There are a lot of questions on hyperthreading, but not a lot of answers. There is no shortage of opinions, but very few are based on significant first hand experience or solid test data.
We know that the hyperthreading technology in the older generations of the Intel processors was not well received by the SQL Server community. Hyperthreading in the newer generations of the Intel’s Nehalem-based Xeon processors, however, is decidedly better implemented, and it appears to be much better received by the SQL Server community.
I have done some tests with the Intel Westmere-EX processors, exploring how its hyperthreading feature may influence various types of SQL Server workloads. And my experience from these tests is generally positive. In fact, I have not seen any significantly negative performance impact that could be directly attributed to enabling hyperthreading. I plan to post some of my empirical observations. The intent is not to settle any issues. Rather in keeping with my own tradition, it is to contribute some data points to this very important subject.
In this post, I focus on the performance impact of enabling hyperthreading on reporting queries. Since there is a large number of variables that could heavily influence the results of any hyperthreading related test, quite a bit of attention is paid to ensure repeatability of the test results.
The tests are set up as follows:
- The tests use a single common query (shown below). The focus is not on the single query performance, but how streams of this query perform.
- There are two key test variables:
- Degree of parallelism. It is controlled with the option (maxdop) clause appended to the query.
- Number of concurrent query streams. It is controlled through a C# program by spawning as many threads, each of which drives the query in a serial loop for a configurable amount of time.
- There are three hyperthreading (HT) test configurations:
- 40 core with HT. That is 80 logical cpus. HT is enabled in the BIOS.
- 40 cores without HT. That is 40 logical cpus. HT is disabled in the BIOS.

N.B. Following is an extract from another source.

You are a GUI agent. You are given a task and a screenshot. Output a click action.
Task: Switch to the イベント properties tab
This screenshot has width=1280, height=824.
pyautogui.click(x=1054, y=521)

- 20 cores with HT. That is 40 logical cpus. HT is enbaled in the BIOS.
- The query execution plans are logged by the test driver and verified to be constant across each test run and each query execution.
- The performance statistics of each query execution, regardless of its maxdop setting or which stream it is in, is captured by the test driver and loaded into a table for analysis and overall metric calculation.
- The test database consists of a 200-million-row main table tran_stats, exactly as described in this previous post. The SQL scripts for creating and populating this table are in the attached zip file. The test database also includes a dimension table which basically is the #tmp table in this same previous post. The scripts to create and populate this dimension table are also included in the attached zip file.
- The test results are summarized with a query processing throughput metric, Queries per Hour, representing the number of queries processed in an hour for the given test configuration.
- All tests are run while the data are fully cached. The storage subsystem is not a factor in these tests.
Essentially, with this test workload we want to see how it behaves when we increase the load level by increasing the number of concurrent query streams for a given maxdop setting, with and without hyperthreading on a DL580 G7 with four E7-4870 (10 core) processors and 264GB of RAM. The OS is Windows 2008 R2 Enterprise x64 Edition with SP2 and DBMS is SQL Server 2008 R2 Enterprise x64 Edition (10.50.1600).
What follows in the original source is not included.